Serious nitpick. I would say "don't," because you use contractions everywhere else in the paragraph.




Quote:
I know that it’s Elizibeth’s cell phone because it’s on the corner of her desk





Quote:
I realize then that she’s been working on the discussion questions for the past forty minutes

Nitpick again. "Then I realize" might flow a bit better.




Quote:
There has to be a logical explanation, I’m sure there is.

Explanation of what? Of Mendel? Or of what's happening to Emma? Make it clear.




Quote:
You’ve been reading too many weird fantasy books lately, I tell myself firmly.





Quote:
I would not admit this under torture, but I love taking notes off of PowerPoint Presentations. It requires no effort or creativity or brainpower of your own, yet you always know you have the answers right. All you need to do is remember them. I turn to a blank page in my Social Studies notebook and scribble down the title at the top of the page while the rest of the class complains.

Try "I wouldn't admit this to anyone, even under torture, but...".




Quote:
“C-c-c-c-c-c." She sounds like a disk skipping.





Quote:
“C-c-c-c,” suddenly, my Mom’s voice is interrupted, or, is it interrupting?

Should be:
Quote:
"C-c-c-c." Suddenly my mom's voice is interrupted, or is it interrupting?





Quote:
“That won’t be necessary,” Mom says.

After this you need to have something about the end of the conversation. Maybe something like:
Quote:
"That won't be necessary," Mom says.

"Alright," I sigh, and hang up.

I turn to leave.

Or something like that.





Now the parts I found very good (only some of them--otherwise I'd have to type up the whole chapter):
Quote:
I’m sure there are people who have it much worse, people who would think I’m just being a whiney loser who doesn’t know anything about life.

Yes, I know, smart kids aren’t supposed to hate school, right? We get good grades, what are we supposed to complain about? We should love school. Sorry to disappoint you all, but if that’s a requirement, then I don’t qualify as a “smart kid”.

owing to the stupidity of our bus schedule

almost all of the rest were written for small children by authors with a certain disdain for their wide-eyed, drippy-nosed audience and firmly believe that they are only allowed to write monosyllabically about empty little stories that probably have a hand in creating the average American kid’s hatred of reading.

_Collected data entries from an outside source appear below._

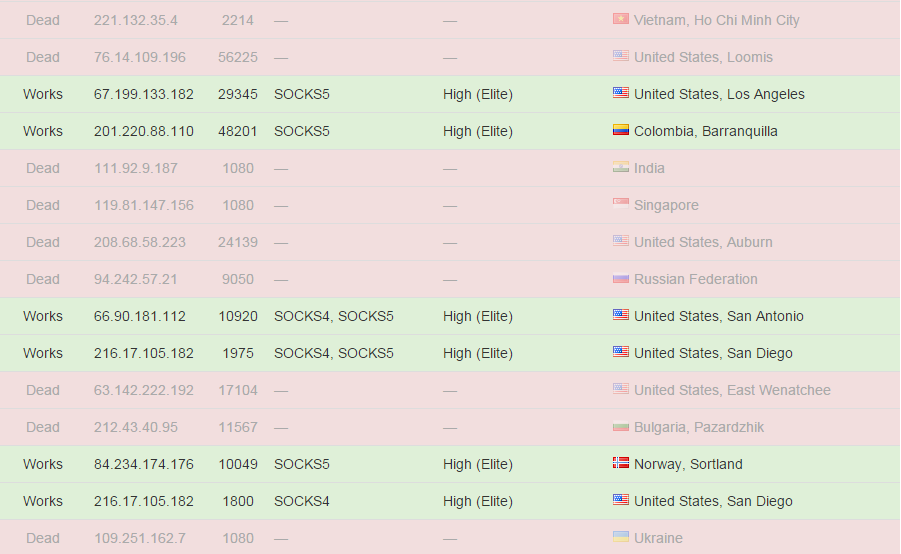The height and width of the screenshot is (554, 901).
Task: Click the Ukraine flag icon
Action: (621, 537)
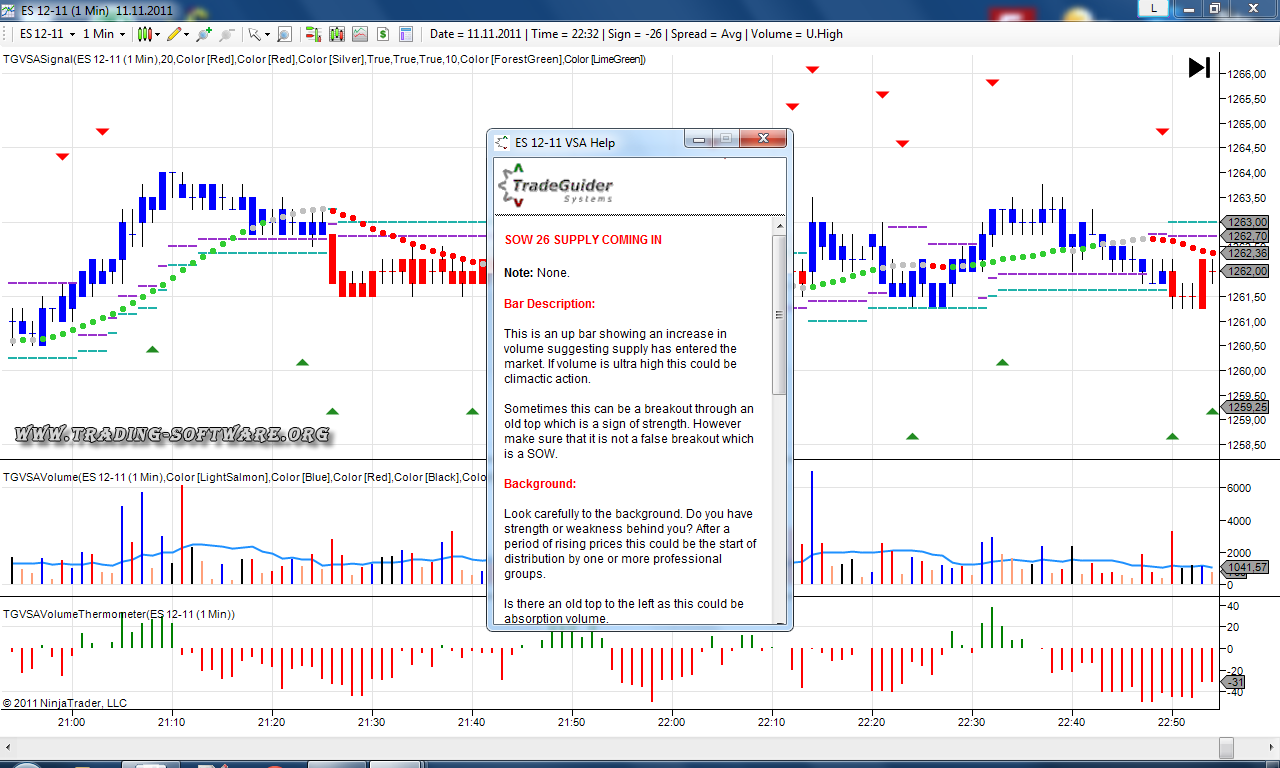Click the zoom in magnifier icon
This screenshot has height=768, width=1280.
coord(205,34)
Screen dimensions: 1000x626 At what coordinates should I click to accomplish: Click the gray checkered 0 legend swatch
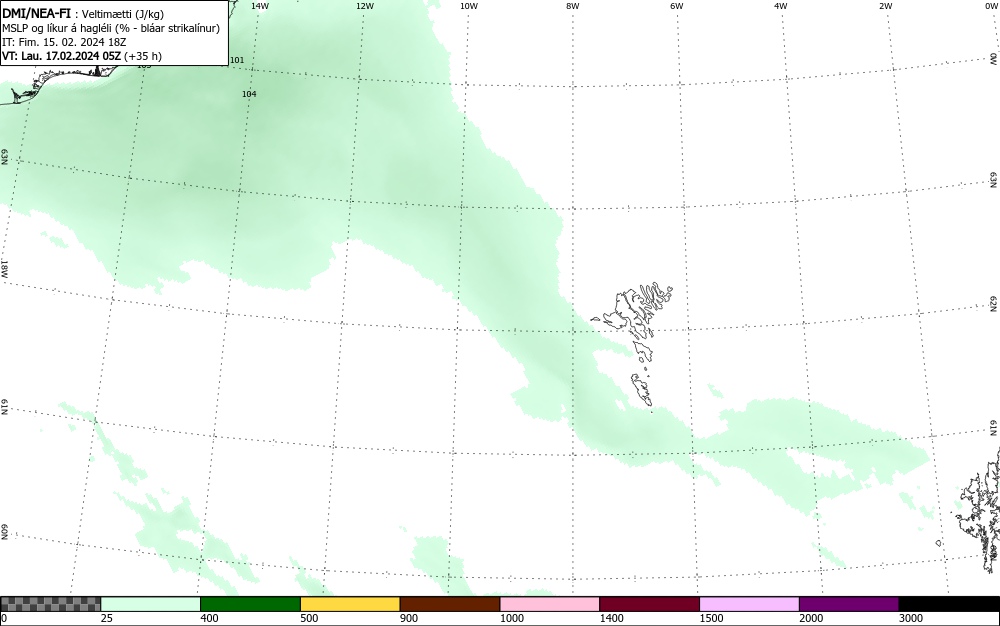50,604
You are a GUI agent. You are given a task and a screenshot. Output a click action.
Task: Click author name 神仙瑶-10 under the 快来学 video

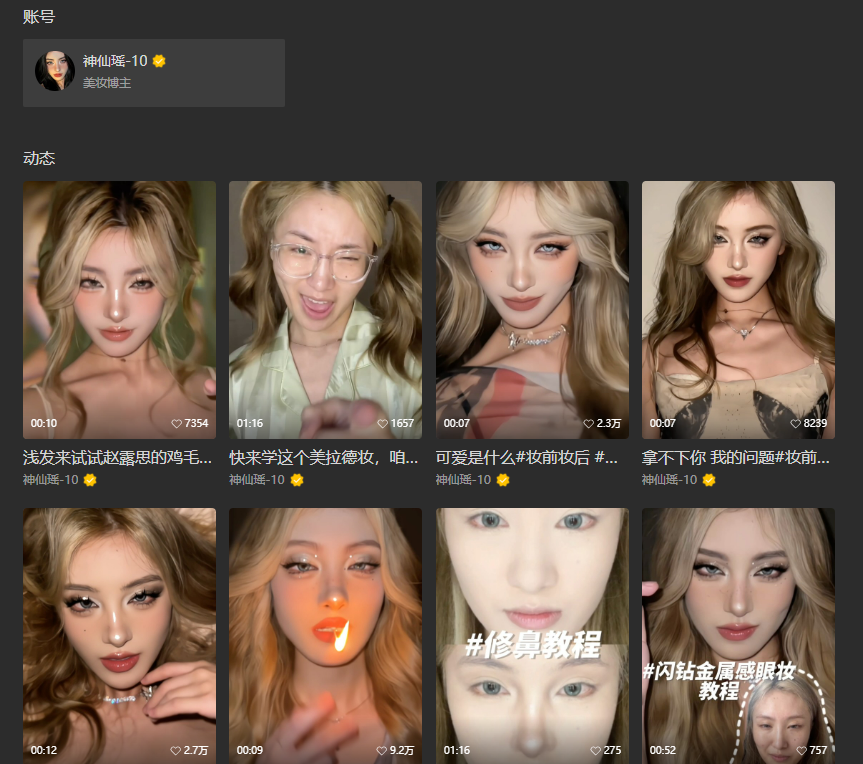pos(257,480)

This little oasis is the refuge of a good 200 kids seeking, quiet, air conditioning, and boredom relief.

The “library security guard” (must… resist… rolling… eyes) is technically a member of the faculty, and all.

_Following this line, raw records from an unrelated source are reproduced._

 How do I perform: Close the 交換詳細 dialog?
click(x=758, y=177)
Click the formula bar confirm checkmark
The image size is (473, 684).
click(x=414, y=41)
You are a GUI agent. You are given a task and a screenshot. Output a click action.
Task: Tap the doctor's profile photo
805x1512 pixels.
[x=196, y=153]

While this fascinating conversation proceeds, a small but very irritated line of people has formed behind us, trying to push past me and walk in.

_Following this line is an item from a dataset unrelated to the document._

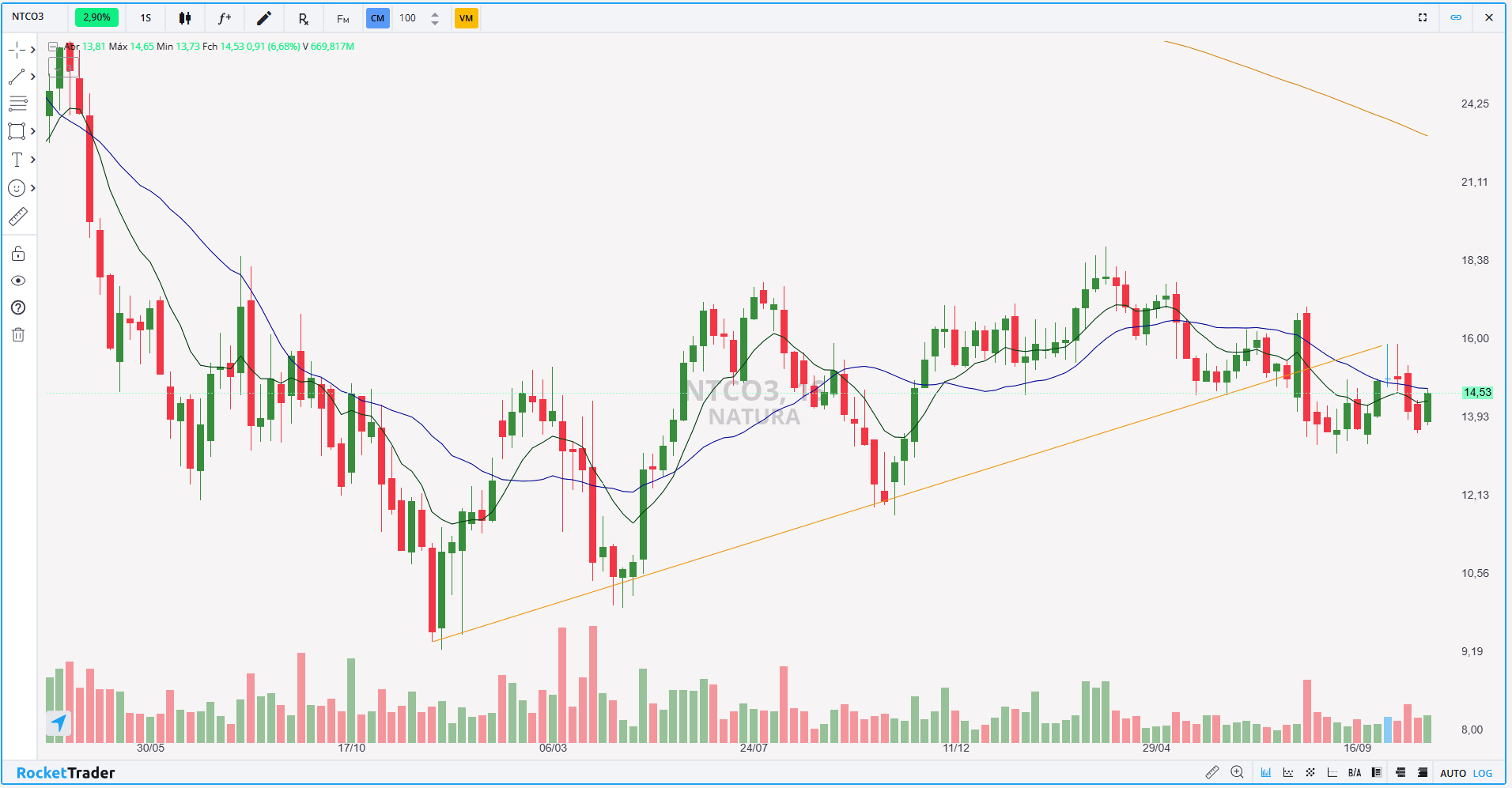
Task: Delete drawings with the trash icon
Action: click(18, 335)
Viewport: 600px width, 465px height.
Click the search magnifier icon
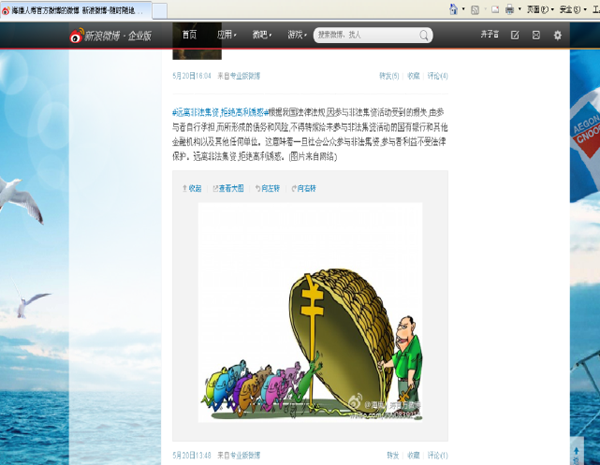pyautogui.click(x=424, y=35)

I can take this as an omen of just how much the rest of the day is going to suck, but nooo, I decide to remain optimistic, heaven knows why.

She should start her own business: “Kathleen’s Character Reviews: Have Every Flaw I Think You Have Ridiculously Blown out of Proportion for Only 75 Cents!”

Whose stupid idea was it to throw 50+ eighth graders into the Arizona midmorning and have them run for an entire class period?

Apparently, all these facts combine to make me “healthy” despite having passed out five minutes ago. She sends me to Science.

But it’s a little difficult to be grateful when you’ve been listening to something that sounds like that first victim in a horror movie for forty-three minutes.

It’s “girl” handwriting, neat and happy and evenly spaced. Every girl at Boulder Ridge School writes like that except me. My writing is tight and scribbly and illegible.

Teachers here are very strict about the great anti-cell phone rule.

Doubtless tomorrow she will panic at the sight of her test study guide and beg me for answers as though we’ve always been best friends and she’s never been rude to me.

I’m smart enough to figure out that my mom wishes I was some happy preppy cheerleader and not this weird silent loner with no friends and no life.




So, overall, this looks like a long review, but almost all of it's grammar and spelling. (I'm OCD about those, so expect it whenever I review.) There are very few things I would change about this chapter. Congrats!!!!!